This document introduces the detailed procedures to boot up PAI on a cluster. Please refer to this section, if user need the complete information on cluster deployment and maintenance.
We assume that the whole cluster has already been configured by the system maintainer to meet the Prerequisites.
With the cluster being set up, the steps to bring PAI up on it are as follows:
- Step 0. Prepare the dev-box
- Step 1. Prepare the quick-start.yaml file
- Step 2. Generate OpenPAI configuration files
- Step 3(Optional). Customize configure OpenPAI
- Step 4. Boot up Kubernetes
- Step 5. Push cluster configuration into kubernetes, and set cluster-id
- Step 6. Start all PAI services
It is recommended to perform the operations below in a dev box.
Dev-box
is a docker container used to boot up or/and maintain a PAI cluster. For convenience, we provide a prebuild Docker image on Docker Hub.

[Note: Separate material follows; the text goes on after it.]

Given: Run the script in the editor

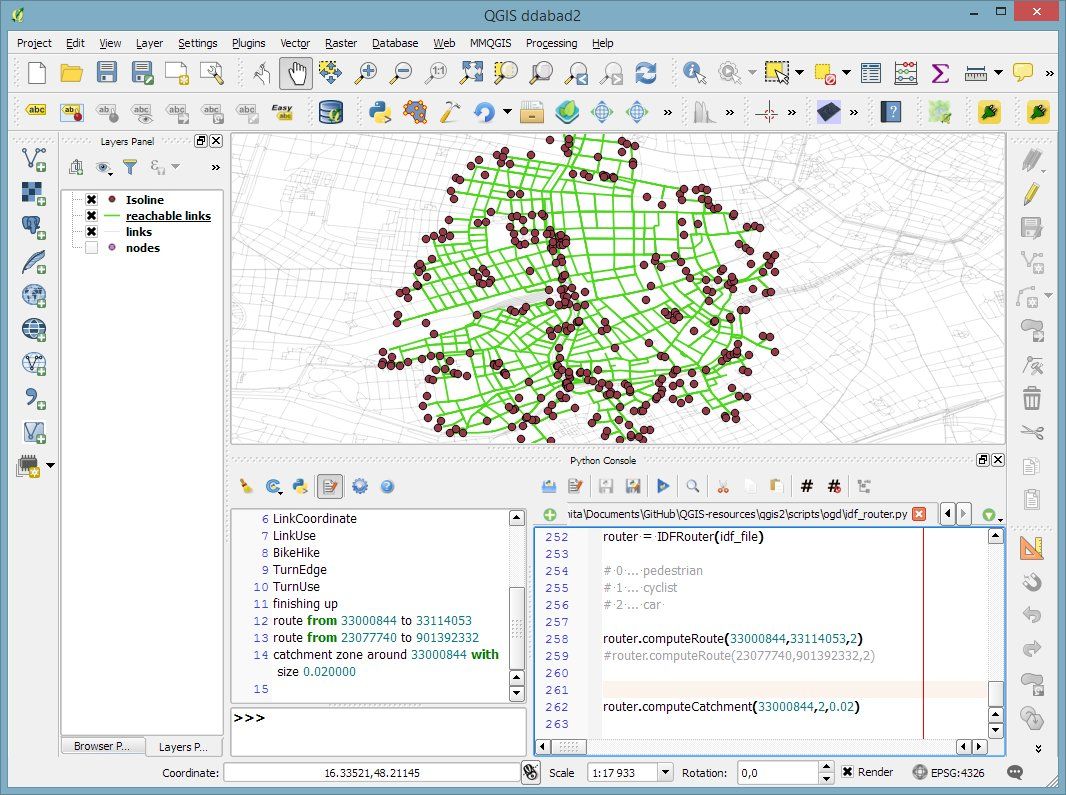Looking at the screenshot, I should tap(662, 486).
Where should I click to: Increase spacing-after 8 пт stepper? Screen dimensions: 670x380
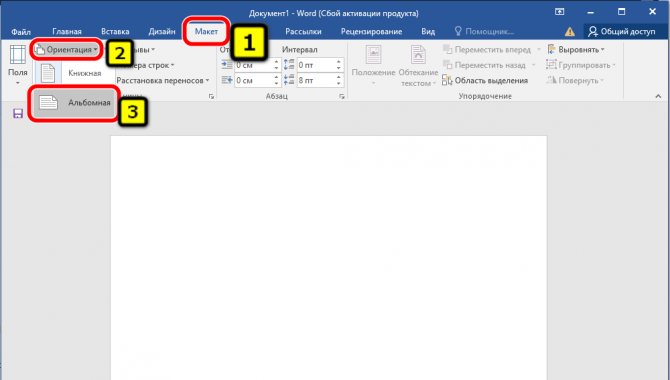click(x=338, y=77)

Please refer to this section for the customize setting up a dev-box.
Notice that dev-box
should run on a machine outside of PAI cluster, it shouldn't run on any PAI cluster node.
# Pull the dev-box image from Docker Hub
sudo docker pull docker.io/openpai/dev-box
# Run your dev-box
# Assume the path of custom-hadoop-binary-path in your service-configuration is /pathHadoop,
# and the path of your cluster-configuration is /pathConfiguration.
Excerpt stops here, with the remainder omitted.